There should be some encouragement for those who are prepared and desire to take AP courses, but they are certainly not for everyone. Pushing ill-prepared or unwilling students into AP classed not only stresses those students, but also takes away the opportunity of those who should be there to further their learning. The latter is enough of a problem in regular classes; we really don't need it in AP as well.

Doug D.
Douglas D7 years ago

They should be able to pass a test of required knowledge before being accepted into an A.P. class to determine if they will be able to handle it. If they can't handle the class, it will only cause frustration and disinterest in learning.

Maureen H.
Maureen Hawkins7 years ago

Instead of requiring ill-prepared students to enter the courses & take the tests, why not institute "pre-AP" courses that can lead into AP classes? Indeed, why not teach most courses as "pre-AP" courses? Then more students might not only take AP courses but also pass them.

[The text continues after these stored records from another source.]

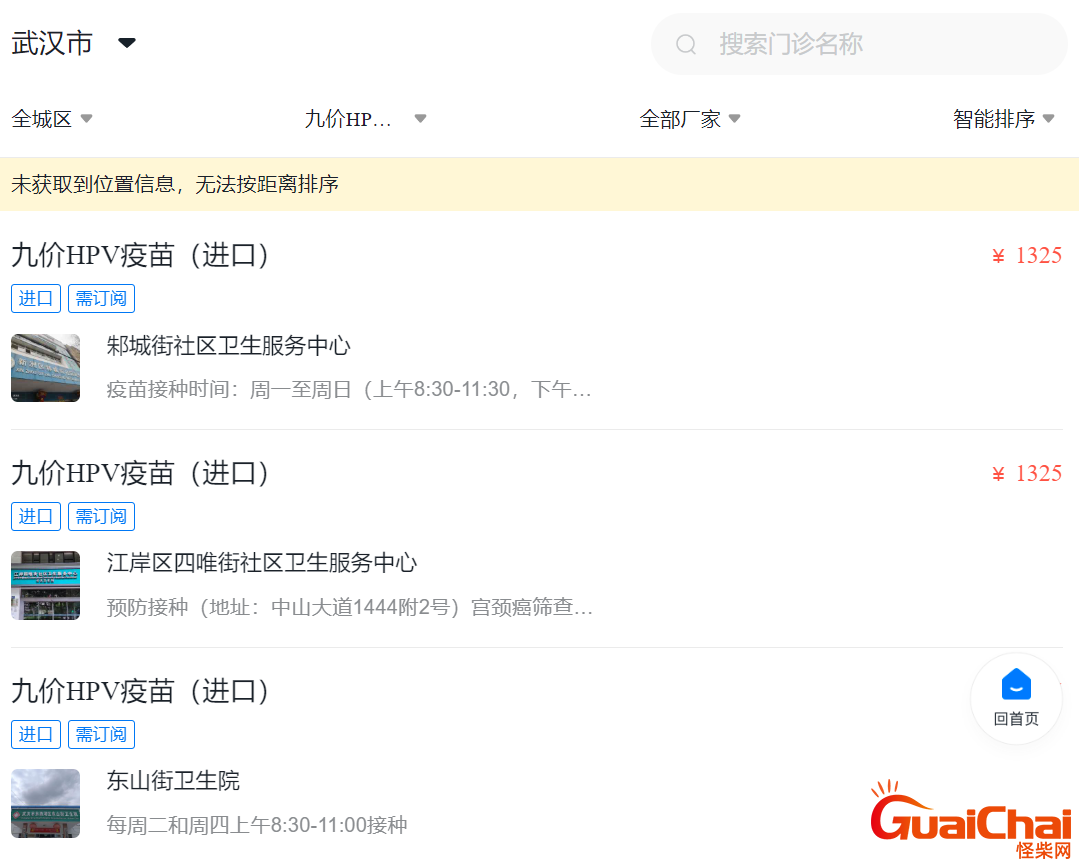1079x864 pixels.
Task: Click 需订阅 tag on third listing
Action: point(101,734)
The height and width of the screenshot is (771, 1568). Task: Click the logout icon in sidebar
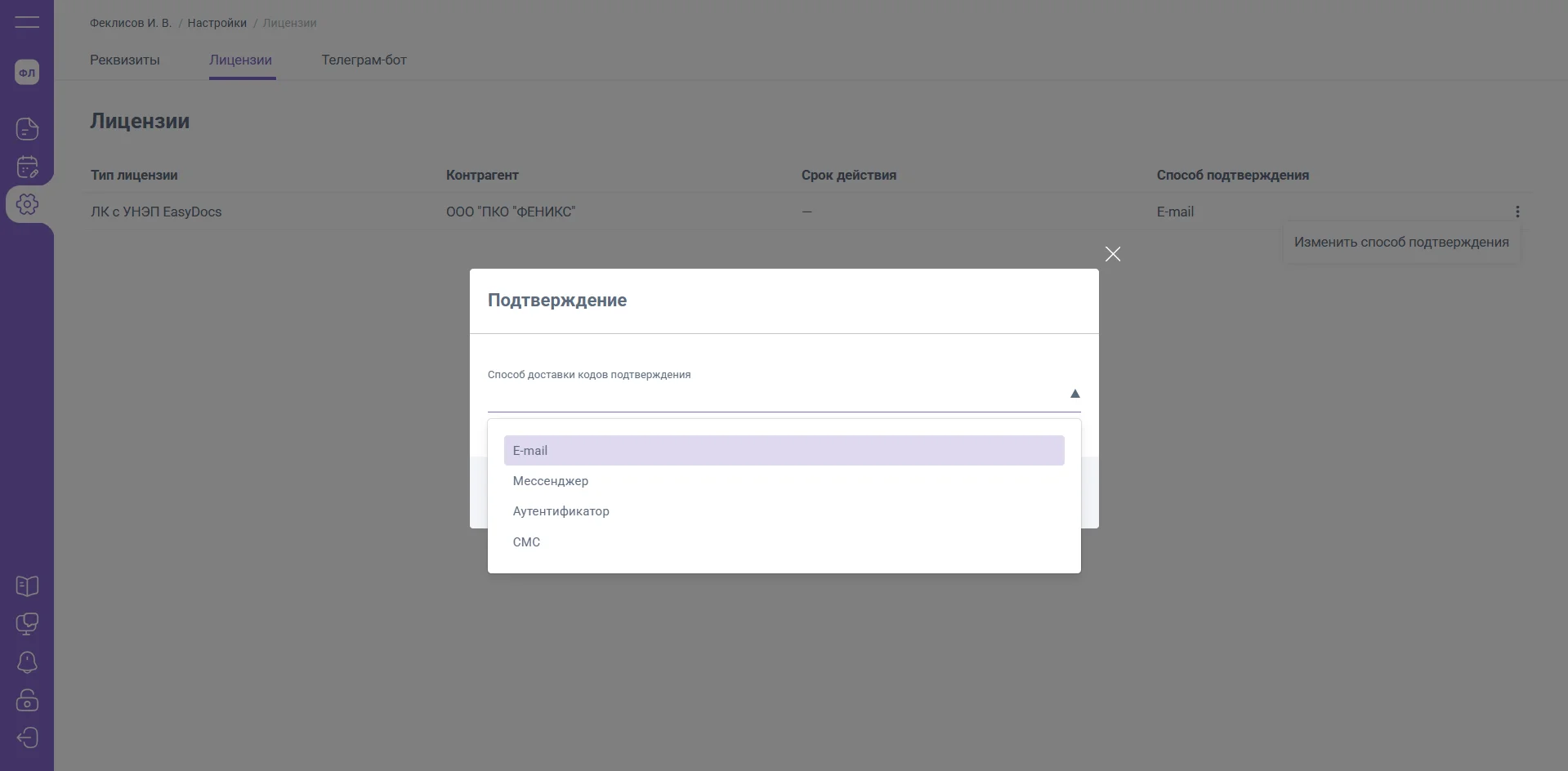[27, 738]
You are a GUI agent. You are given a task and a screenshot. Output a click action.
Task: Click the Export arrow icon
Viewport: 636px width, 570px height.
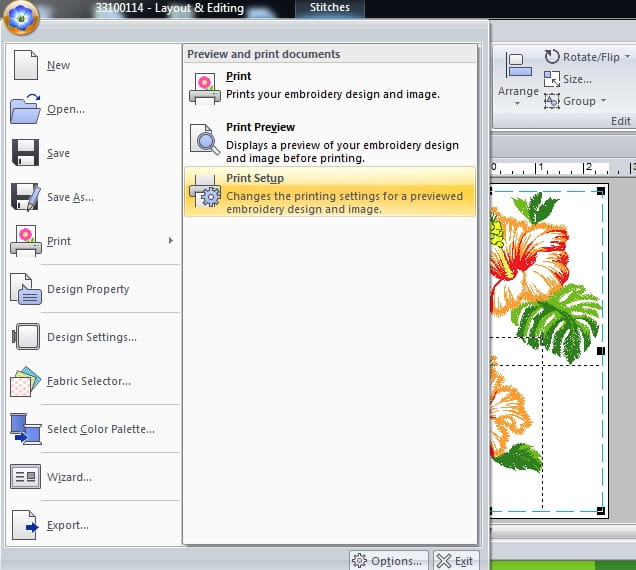pyautogui.click(x=25, y=525)
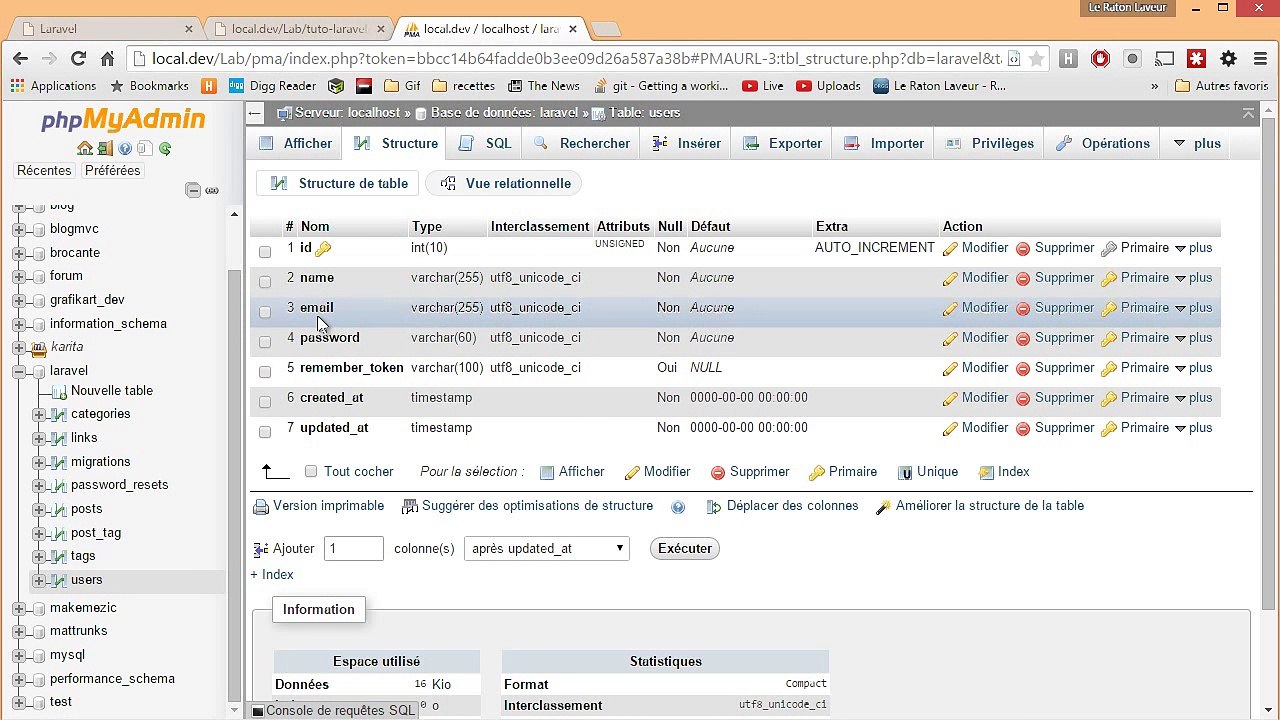
Task: Click Supprimer red icon for password row
Action: [1023, 338]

On another note, just refusing to challenge students because they'll feel bad if they fail doesn't do them or the system any favours. I teach university, & I regularly encounter students who find it unbelievable that they can get Fs. I'm not saying it is good for students to fail, but sometimes, it's worse for them not to fail. I've always liked Samuel Beckett's words: "Ever tried. Ever failed. No matter. Try Again. Fail again. Fail better."

JW H.7 years ago

"students had marked deficiencies in basic reading and writing skills, and little desire to work hard" As a teacher I see this everyday. Between social promotion, the lack of rigorous curriculum in the public school system and the unwillingness of teachers to give failing grades for fear of hurting a childs so called self-esteem students are ill prepared for college work. Look at how many take remedial courses in college. This in not just an AP problem - its an educational problem.

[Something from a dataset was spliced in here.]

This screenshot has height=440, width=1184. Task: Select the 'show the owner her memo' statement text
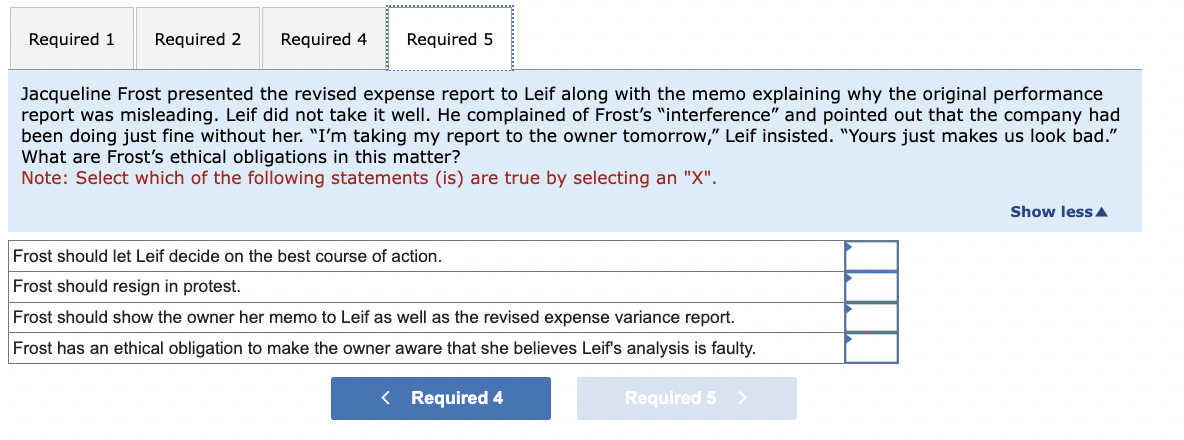373,318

Mercedes - what kind of silly comment is that? Educate yourself rather than parrot the slogans of others - yeah - stop all testing and give everyone A's - jeesh - wake up

Mercedes Lackey
Mercedes Lackey7 years ago

The only people that are winning in the Testing Wars are the Republicorps thugs and Testing Companies who are pushing testing as the answer to all school problems.

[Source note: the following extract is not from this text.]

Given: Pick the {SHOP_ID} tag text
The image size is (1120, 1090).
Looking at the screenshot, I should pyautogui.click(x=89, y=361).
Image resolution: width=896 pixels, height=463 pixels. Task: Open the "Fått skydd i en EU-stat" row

The students and teachers are losing.

Kath W.
Kath W7 years ago

What are "AP" exams, and for that matter "IB" exams? Why not explain what these things are when you write an article? I've never heard of them. Not all your readers are American, you know.

Mrs Shakespeare
Mrs Shakespeare7 years ago

Yes, all parents want their kids getting straight As, and getting into the best universities and having the most prestigious jobs, and if I were a parent, I know I'd want that too, BUT what about the child's happiness?
I'd rather have the whole world think of me as a terrible mom, and think of my child as a loser than force him or her to chase chase a certain career or lifestyle just because thats what society labels as 'happiness'.

Laura Mitchell
Laura Mitchell7 years ago

It's not really about the kids, it's about their parents. It's the parents who push this with their eyes on places like the Ivy League.